Gary Ross, Glenn Norris, and Stephen Henneberry
JALT-CALL 2019, Aoyama Gakuin University, Tokyo, Japan
Session abstract:
Speech Recognition (computerized listening) and Synthesis (computerized speech), generally shortened to Speech Recognition, is the most important interface development in technology, representing the final stage in human to device interaction. Technologies such as Siri promise to revolutionize our interactions with our devices.

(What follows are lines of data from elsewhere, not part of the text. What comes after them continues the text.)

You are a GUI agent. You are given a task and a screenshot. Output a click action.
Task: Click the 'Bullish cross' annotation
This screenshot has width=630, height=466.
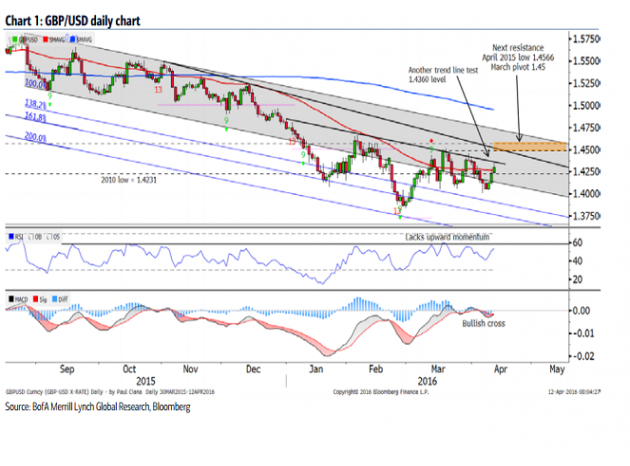click(x=485, y=324)
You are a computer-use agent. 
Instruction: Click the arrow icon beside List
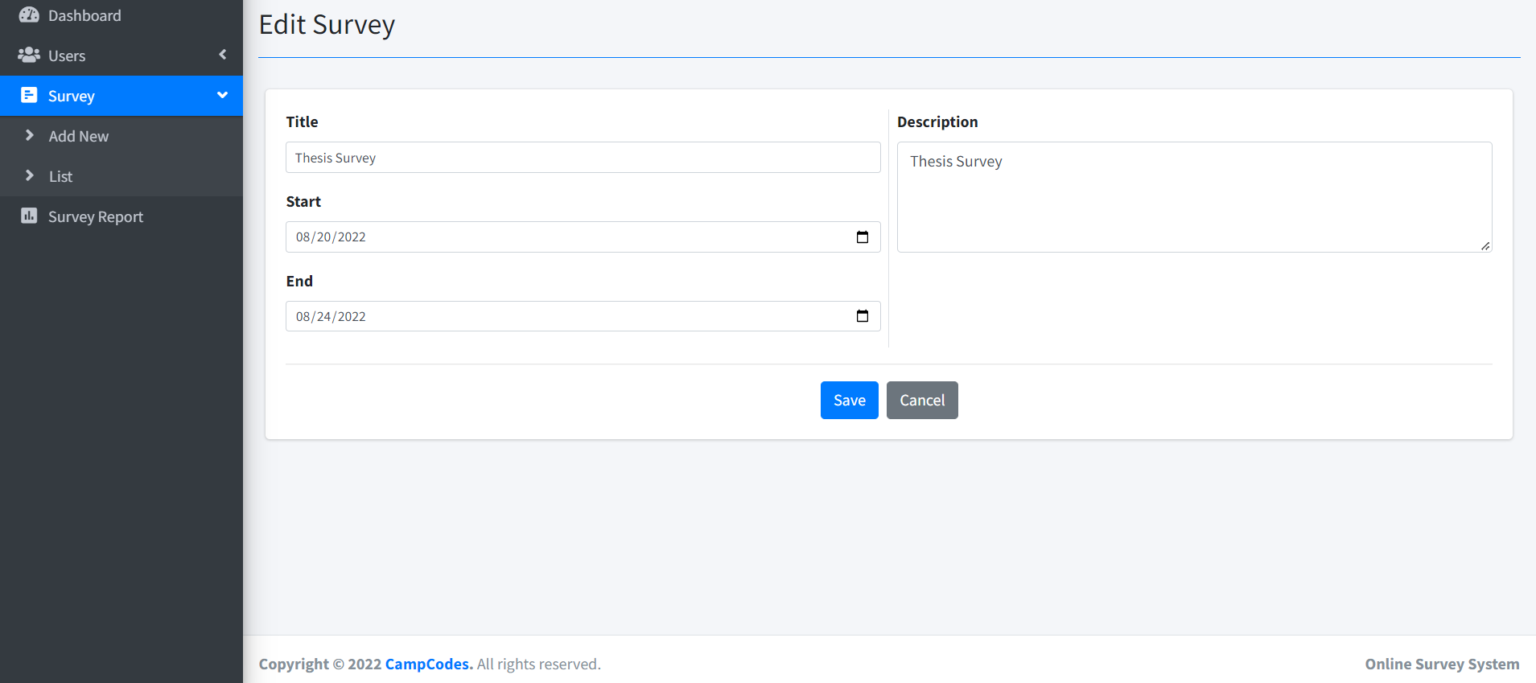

For the language learner, the ability to speak to a device that can simultaneously take on different genders and accents will enable learners to take control of their learning process, by both time and location shifting their practice while working at their own pace, providing learners with vastly more opportunities to practice speaking and receive immediate automated feedback.Speech Recognition’s power is that(i) students can practice speaking at any time and receive instant feedback,(ii) every utterance can be stored as machine-readable text in a database allowing computer analysis of student patterns to discern common errors which can then be displayed to the instructor automatically, (iii) machine learning (artificial intelligence) techniques can analyze massive amounts of data to discover deeper spoken patterns as well as syntactic and semantic errors.As the initial part of a 4-year cross-institutional research grant from the Japanese Government (Kakenhi), this paper will present (a) the challenges of setting up such a system for both desktop and mobile, (b) a pattern analysis of over 1,000,000 utterances using the system from 3 Japanese universities, (c) an analysis of the effectiveness of online speaking on student outcomes among those institutions, (d) student feedback and reactions regarding speaking to a machine.